Critique : Disco Boy

Prêt à tout pour s’enfuir de Biélorussie, Aleksei rejoint Paris et s’engage dans la Légion étrangère. Il est envoyé au combat dans le Delta du Niger où Jomo, jeune révolutionnaire, lutte contre les compagnies pétrolières qui ont dévasté son village. 

Disco Boy
France, 2023
De Giacomo Abbruzzese

Durée : 1h31

Sortie : 03/05/2023

Note :

TRIBAL DANCE

« Êtes-vous prêt à prendre des risques » demande-t-on à Aleksei, protagoniste de Disco Boy.
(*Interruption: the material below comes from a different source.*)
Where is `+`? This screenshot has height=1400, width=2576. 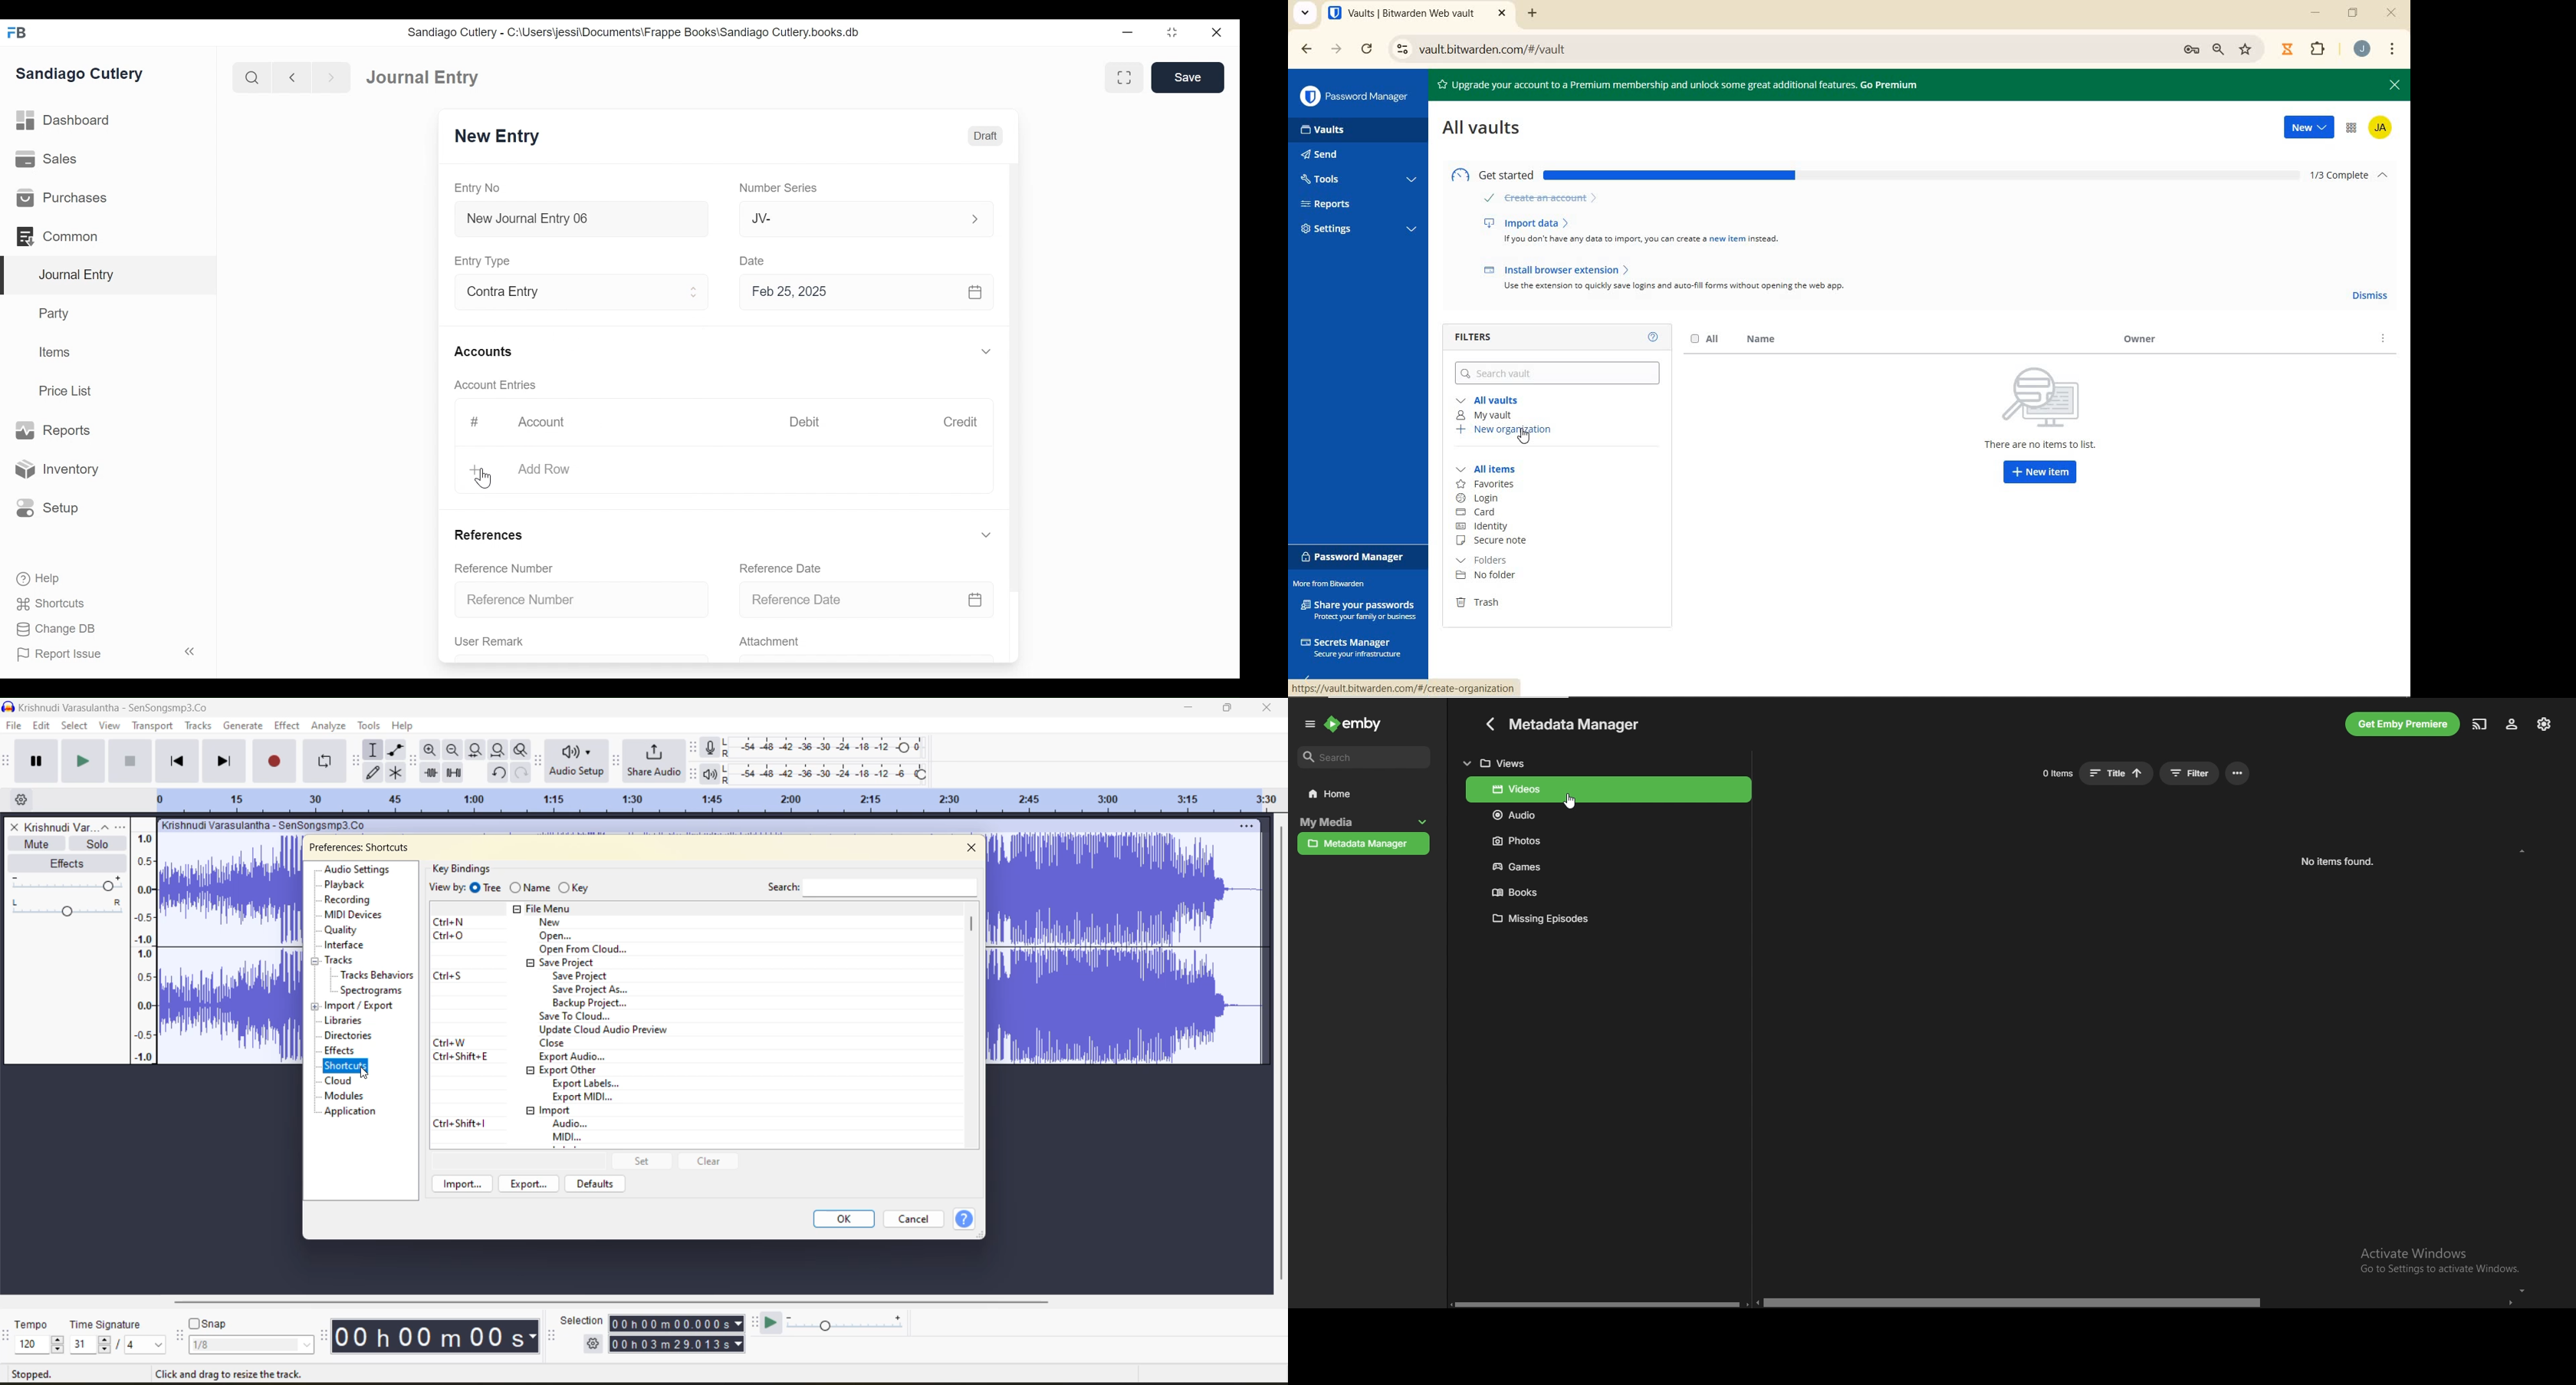
+ is located at coordinates (477, 470).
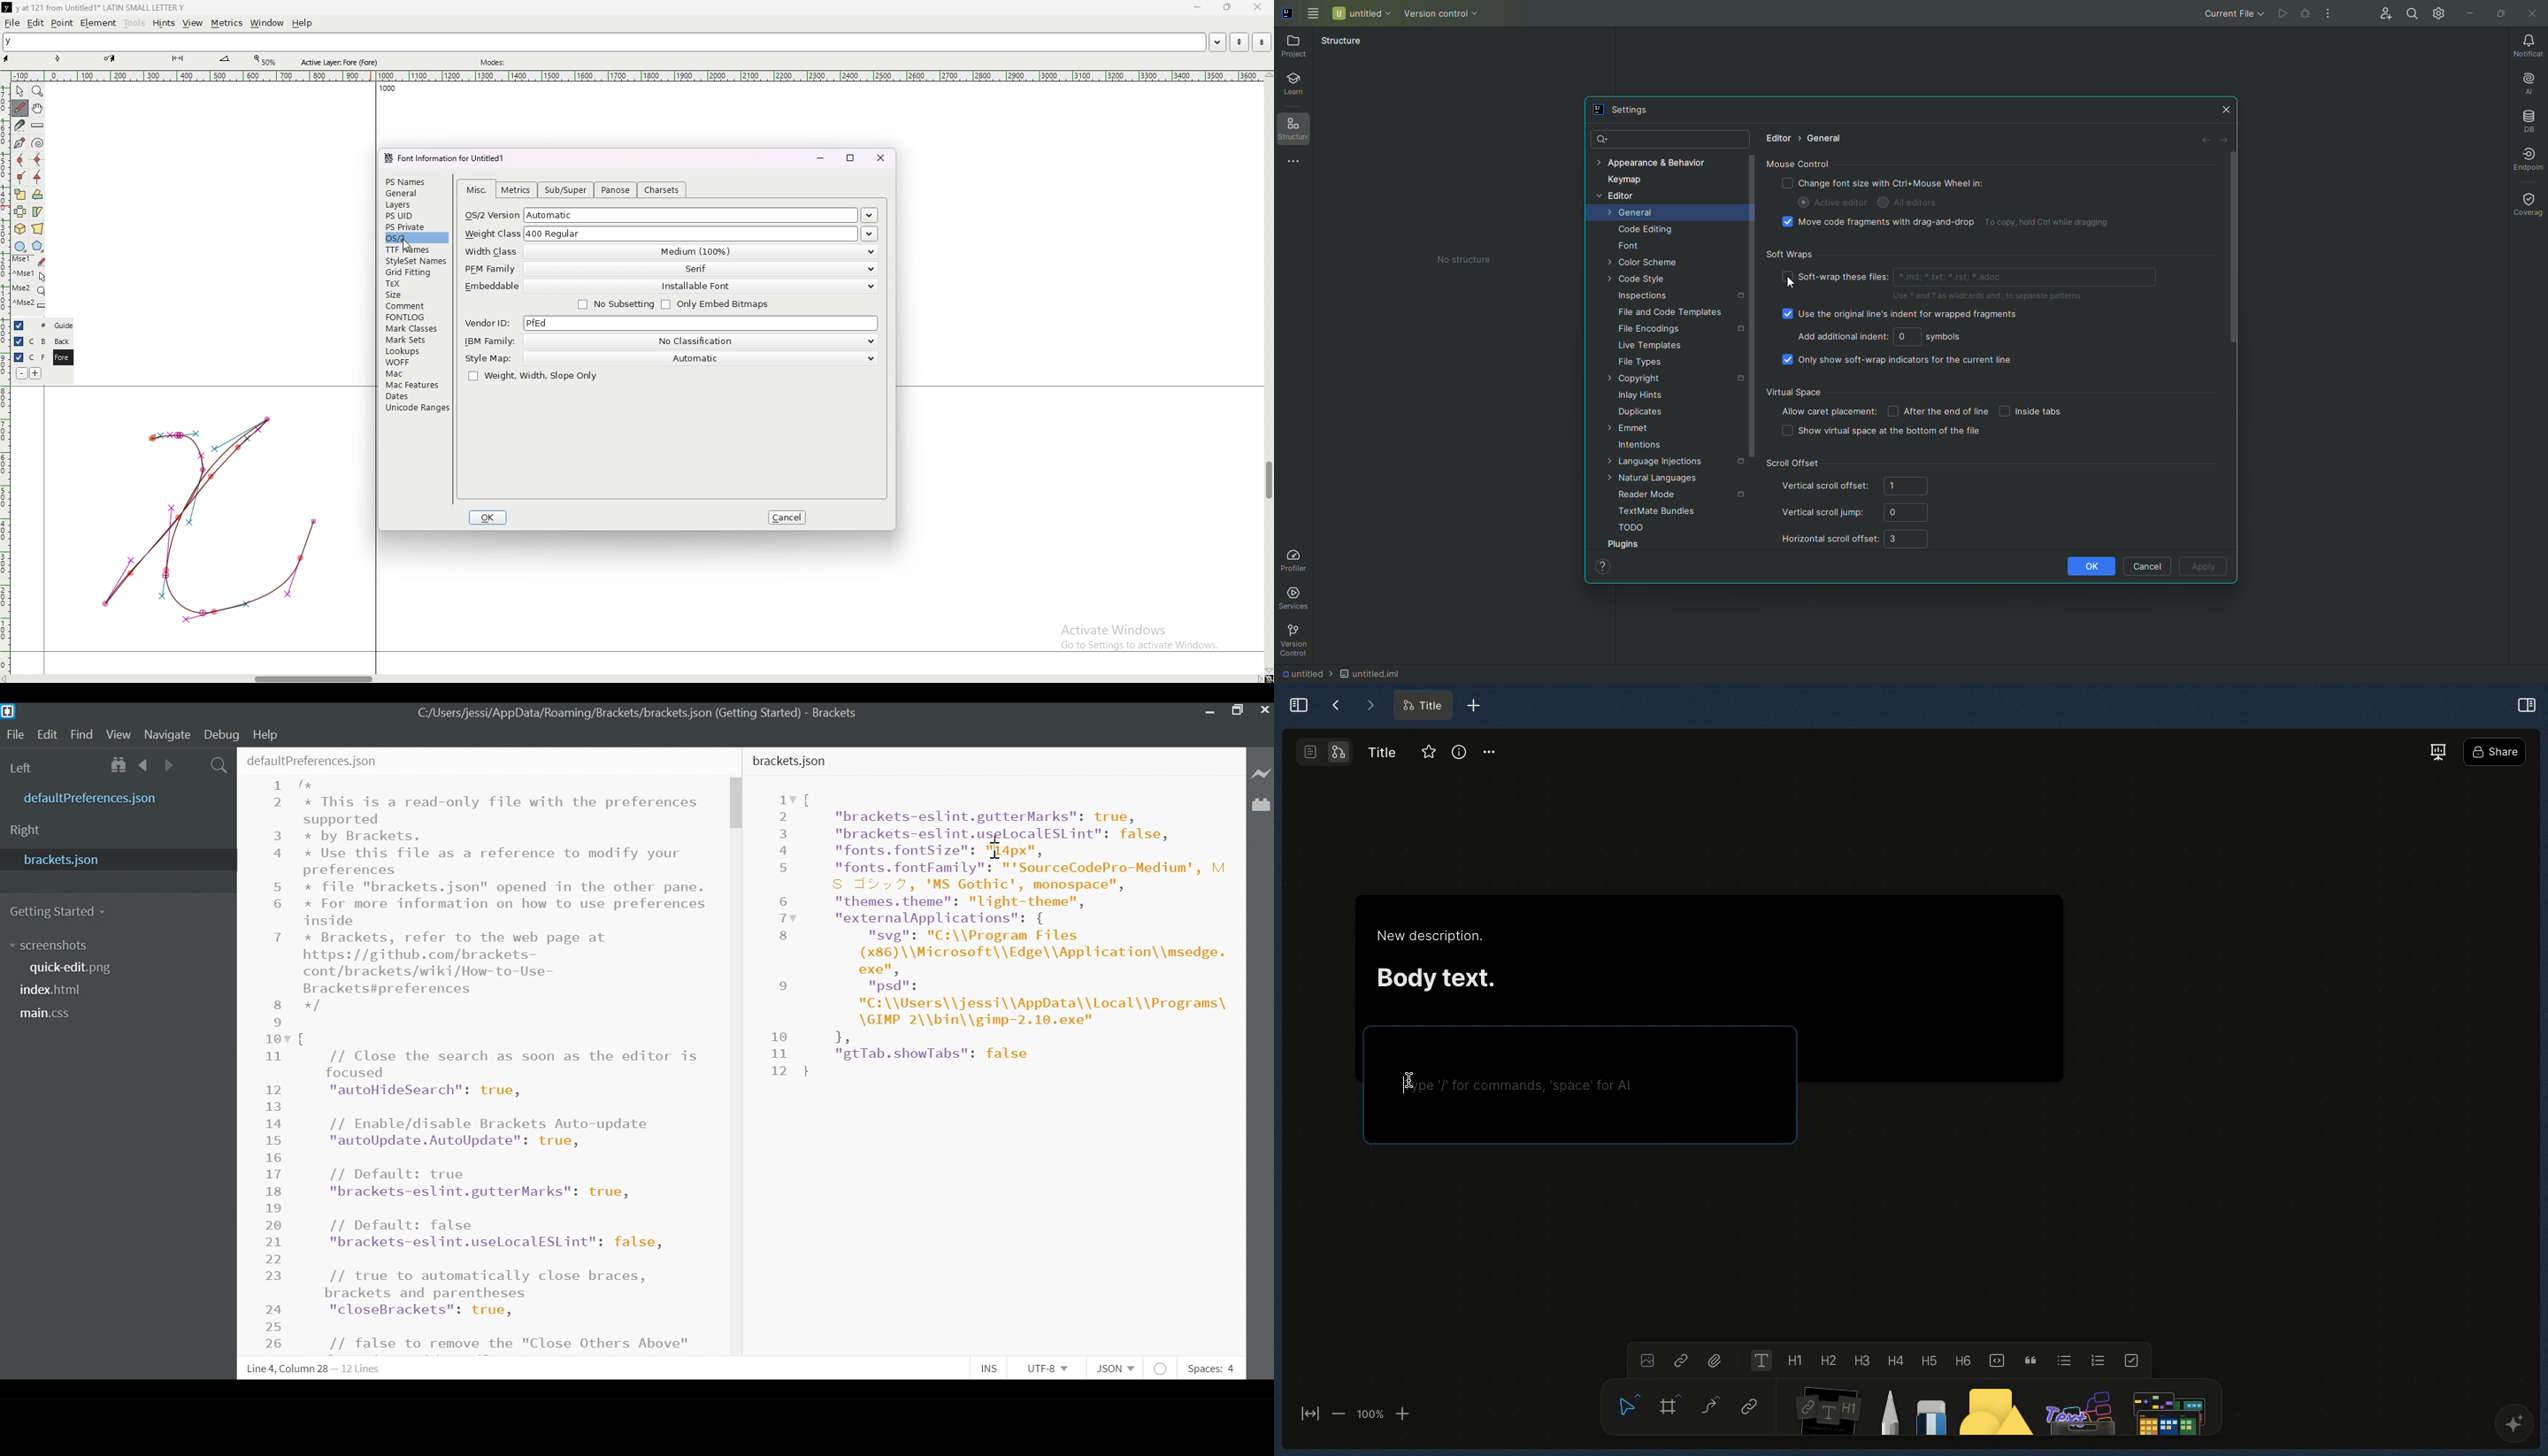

La question pourrait également être posée telle quelle au réalisateur Giacomo Abbruzzese (qui signe ici son tout premier long métrage, lire notre entretien) et celui-ci répondrait sans doute avec la même évidence que son protagoniste : « celui qui a peur reste à la maison ». Disco Boy n’est pas du tout le genre de film à rester sagement à la maison ou à se contenter de rester dans une case cinématographique familière, et tant mieux. A l’image de son héros, c’est un film qui défie les frontières pour notre plus grand ravissement.

Disco Boy débute en Pologne, mais Aleksei y est déjà un étranger. Citoyen biélorusse, il compte bien fuir son pays et passer clandestinement les frontières jusqu’en France. Sous d’autres latitudes, dans une jungle fantasmagorique, un homme nigérian s’engage dans une lutte terroriste. Qu’est-ce qui relie ces deux récits entre eux ? Ne privons personne du plaisir de découvrir les yeux écarquillés comment le film répond à cette question, à sa propre manière. Si le fantôme bien connu de Joseph Conrad semble planer en arrière-plan, Abbruzzese parvient le plus souvent à remixer de façon contemporaine les archétypes de films de guerre jusqu’à leur donner un visage inattendu.

Disco Boy est une ambitieuse rêverie qu’on ne peut réduire à son seul pitch ou à seul sujet. Cette réussite est une question d’écriture (les virages et les ellipses peuvent donner le vertige) et de mise en scène aussi bien sûr (le film compte plusieurs éclats sensoriels), mais ce succès est surtout collectif. Vitalic à la musique, Hélène Louvart à la photo (Disco Boy fait sa première mondiale quelques jours après qu’elle ait reçu un prix à la carrière à Rotterdam), et Franz Rogowski dans un rôle profond et énigmatique à la hauteur de son talent : ces trois bonnes fées participent autant qu’ Abbruzzese à la création d’une atmosphère magnétique.

Moins qu’un film de guerre, Disco Boy est un film de fantôme. La présence de Rogowski, acteur fétiche de Christian petzold, n’est sans doute pas un hasard tant le film emprunte à l’Ecole de Berlin sa manière de mêler fantastique, hyperréalisme et héritage historique (on pense parfois à La Maladie du sommeil d’Ulrich Köhler). Avec leurs accents venus d’ailleurs (pas un des acteurs ne joue ici dans sa langue maternelle), les personnages de Disco Boy sont traités comme des spectres où qu’il soient. Comme eux, le film se situe dans un fascinant entre deux entre le monde des vivants et celui des morts.